* [DIRECTION 1] Reproduce the CJ Brown catfish thread word for word and in full.
* [DIRECTION 2] Format the stretch of the listing from the line containing "Given: Click the" through the end of the listing as a Markdown table with the columns Row and Line. Number each row, skip blank lines, and include nothing else.

* [TEXT SHOWN]
# CJ Brown Catfish



## Doctor (Apr 5, 2004)

For those of you that enjoy chasing after the wiskered ones on CJ Brown I just posted this article on my website..........enjoy

http://www.hookedoncatfish.com/Brown2011.HTML


----------



## fishdealer04 (Aug 27, 2006)

Nice article Doc! Last year was my first year really fishing the spring cats there. Mainly to due a fish fry. Fishing can definitley be fast and furious during this time of year as they are just gorging themselves on the winterkill shad.


----------



## AkronCATS (Nov 5, 2008)

Blues in CJ Brown?


----------



## Doctor (Apr 5, 2004)

Yep and plenty of them, biggest for me is 20#


----------



## calli15 (Mar 6, 2011)

Are u guys bank fishing or out of a boat?


----------



## katfish (Apr 7, 2004)

That's a great article Doc. I haven't fished C J much but I feel that armed with your information I could find cats there (if I didn't wear myself out learning to throw the cast net again)

That article should put everyone interested on the cats. Hopefully someone will post pix of the blues they catch there.


----------



## Doctor (Apr 5, 2004)

I fish mainly from a boat, you can bank fish off the road until they start filling the lake then the road is submerged, all along the banks of CJ are gravel and boulder substrate type bottom out about twenty feet, kind of ironic as when I'm fishing in the boat and the wind is blowing into a bank I have my bobbers right up next to the shore not more than 5-8 foot out from the bank, each year I catch more and more Blues out of there, mainly during the spring because I stay on the Ohio River during most of the rest of the year, the banks fall off fast on the West and East shores


----------



## Countryboy23 (Mar 13, 2011)

Doc you are a catfishing master.My hats off to you for not being scared to tell ur tatics.I looked at ALL your pics and was very impressed.Youve been catching big cats for years.Keep up the good work man.


----------



## richard j (Jun 13, 2011)

i'll have to tell a buddy about your article. he goes down to moorefield every time the creek floods and does pretty good but gets skunked a lot of times too. 

the creek has to come up several feet before the fishing is good and you have to get there early to get a good spot which is as close to the mouth as possible, just down from the trestle. i seen a guy that lives close to the parking area in moorefield catch a 25# blue back in the mid 90's from a boat on the east side of the creek.


----------

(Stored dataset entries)
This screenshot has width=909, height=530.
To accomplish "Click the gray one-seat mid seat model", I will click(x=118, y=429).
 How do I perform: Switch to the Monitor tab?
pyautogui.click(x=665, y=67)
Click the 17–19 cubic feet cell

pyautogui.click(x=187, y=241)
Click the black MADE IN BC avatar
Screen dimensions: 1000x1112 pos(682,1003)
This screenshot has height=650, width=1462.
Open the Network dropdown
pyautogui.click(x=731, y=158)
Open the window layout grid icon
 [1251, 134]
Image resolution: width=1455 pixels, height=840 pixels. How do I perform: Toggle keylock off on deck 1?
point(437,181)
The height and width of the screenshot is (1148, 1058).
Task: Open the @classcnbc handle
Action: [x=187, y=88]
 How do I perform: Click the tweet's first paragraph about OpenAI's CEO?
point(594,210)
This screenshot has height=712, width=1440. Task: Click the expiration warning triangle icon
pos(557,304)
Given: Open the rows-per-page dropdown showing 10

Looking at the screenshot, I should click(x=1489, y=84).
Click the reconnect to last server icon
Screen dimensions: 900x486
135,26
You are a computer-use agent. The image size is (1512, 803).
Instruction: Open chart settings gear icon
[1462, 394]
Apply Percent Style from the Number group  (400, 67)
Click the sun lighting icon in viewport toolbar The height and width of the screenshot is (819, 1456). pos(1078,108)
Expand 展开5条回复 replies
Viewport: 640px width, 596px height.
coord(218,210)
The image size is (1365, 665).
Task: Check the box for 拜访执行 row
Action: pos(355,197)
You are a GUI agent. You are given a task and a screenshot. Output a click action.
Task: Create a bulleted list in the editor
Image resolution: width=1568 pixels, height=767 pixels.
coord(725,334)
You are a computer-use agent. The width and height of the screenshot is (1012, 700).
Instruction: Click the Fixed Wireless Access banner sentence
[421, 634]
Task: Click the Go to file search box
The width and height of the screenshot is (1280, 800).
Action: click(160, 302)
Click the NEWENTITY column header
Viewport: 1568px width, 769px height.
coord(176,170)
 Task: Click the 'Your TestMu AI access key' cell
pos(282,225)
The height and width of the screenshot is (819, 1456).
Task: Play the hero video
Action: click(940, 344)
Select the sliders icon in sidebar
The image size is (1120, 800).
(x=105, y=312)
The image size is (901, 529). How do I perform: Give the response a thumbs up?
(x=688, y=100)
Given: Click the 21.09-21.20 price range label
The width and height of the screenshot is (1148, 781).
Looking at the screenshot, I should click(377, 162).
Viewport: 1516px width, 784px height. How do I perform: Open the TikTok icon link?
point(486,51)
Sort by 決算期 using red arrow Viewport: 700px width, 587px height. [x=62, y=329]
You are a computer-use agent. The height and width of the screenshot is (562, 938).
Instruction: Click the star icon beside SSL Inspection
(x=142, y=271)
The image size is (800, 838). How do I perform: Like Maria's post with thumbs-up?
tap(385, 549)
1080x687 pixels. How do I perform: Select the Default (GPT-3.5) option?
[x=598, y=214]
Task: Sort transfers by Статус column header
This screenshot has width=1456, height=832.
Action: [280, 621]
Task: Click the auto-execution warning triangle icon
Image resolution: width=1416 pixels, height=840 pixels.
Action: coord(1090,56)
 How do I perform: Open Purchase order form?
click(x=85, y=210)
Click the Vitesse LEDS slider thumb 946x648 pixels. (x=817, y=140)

* [COMPLETE RESPONSE 1]
# CJ Brown Catfish



## Doctor (Apr 5, 2004)

For those of you that enjoy chasing after the wiskered ones on CJ Brown I just posted this article on my website..........enjoy

http://www.hookedoncatfish.com/Brown2011.HTML


----------



## fishdealer04 (Aug 27, 2006)

Nice article Doc! Last year was my first year really fishing the spring cats there. Mainly to due a fish fry. Fishing can definitley be fast and furious during this time of year as they are just gorging themselves on the winterkill shad.


----------



## AkronCATS (Nov 5, 2008)

Blues in CJ Brown?


----------



## Doctor (Apr 5, 2004)

Yep and plenty of them, biggest for me is 20#


----------



## calli15 (Mar 6, 2011)

Are u guys bank fishing or out of a boat?


----------



## katfish (Apr 7, 2004)

That's a great article Doc. I haven't fished C J much but I feel that armed with your information I could find cats there (if I didn't wear myself out learning to throw the cast net again)

That article should put everyone interested on the cats. Hopefully someone will post pix of the blues they catch there.


----------



## Doctor (Apr 5, 2004)

I fish mainly from a boat, you can bank fish off the road until they start filling the lake then the road is submerged, all along the banks of CJ are gravel and boulder substrate type bottom out about twenty feet, kind of ironic as when I'm fishing in the boat and the wind is blowing into a bank I have my bobbers right up next to the shore not more than 5-8 foot out from the bank, each year I catch more and more Blues out of there, mainly during the spring because I stay on the Ohio River during most of the rest of the year, the banks fall off fast on the West and East shores


----------



## Countryboy23 (Mar 13, 2011)

Doc you are a catfishing master.My hats off to you for not being scared to tell ur tatics.I looked at ALL your pics and was very impressed.Youve been catching big cats for years.Keep up the good work man.


----------



## richard j (Jun 13, 2011)

i'll have to tell a buddy about your article. he goes down to moorefield every time the creek floods and does pretty good but gets skunked a lot of times too. 

the creek has to come up several feet before the fishing is good and you have to get there early to get a good spot which is as close to the mouth as possible, just down from the trestle. i seen a guy that lives close to the parking area in moorefield catch a 25# blue back in the mid 90's from a boat on the east side of the creek.


----------

* [COMPLETE RESPONSE 2]
| Row | Line |
|---|---|
| 1 | Given: Click the 21.09-21.20 price range label |
| 2 | The width and height of the screenshot is (1148, 781). |
| 3 | Looking at the screenshot, I should click(377, 162). |
| 4 | Viewport: 1516px width, 784px height. How do I perform: Open the TikTok icon link? |
| 5 | point(486,51) |
| 6 | Sort by 決算期 using red arrow Viewport: 700px width, 587px height. [x=62, y=329] |
| 7 | You are a computer-use agent. The height and width of the screenshot is (562, 938). |
| 8 | Instruction: Click the star icon beside SSL Inspection |
| 9 | (x=142, y=271) |
| 10 | The image size is (800, 838). How do I perform: Like Maria's post with thumbs-up? |
| 11 | tap(385, 549) |
| 12 | 1080x687 pixels. How do I perform: Select the Default (GPT-3.5) option? |
| 13 | [x=598, y=214] |
| 14 | Task: Sort transfers by Статус column header |
| 15 | This screenshot has width=1456, height=832. |
| 16 | Action: [280, 621] |
| 17 | Task: Click the auto-execution warning triangle icon |
| 18 | Image resolution: width=1416 pixels, height=840 pixels. |
| 19 | Action: coord(1090,56) |
| 20 |  How do I perform: Open Purchase order form? |
| 21 | click(x=85, y=210) |
| 22 | Click the Vitesse LEDS slider thumb 946x648 pixels. (x=817, y=140) |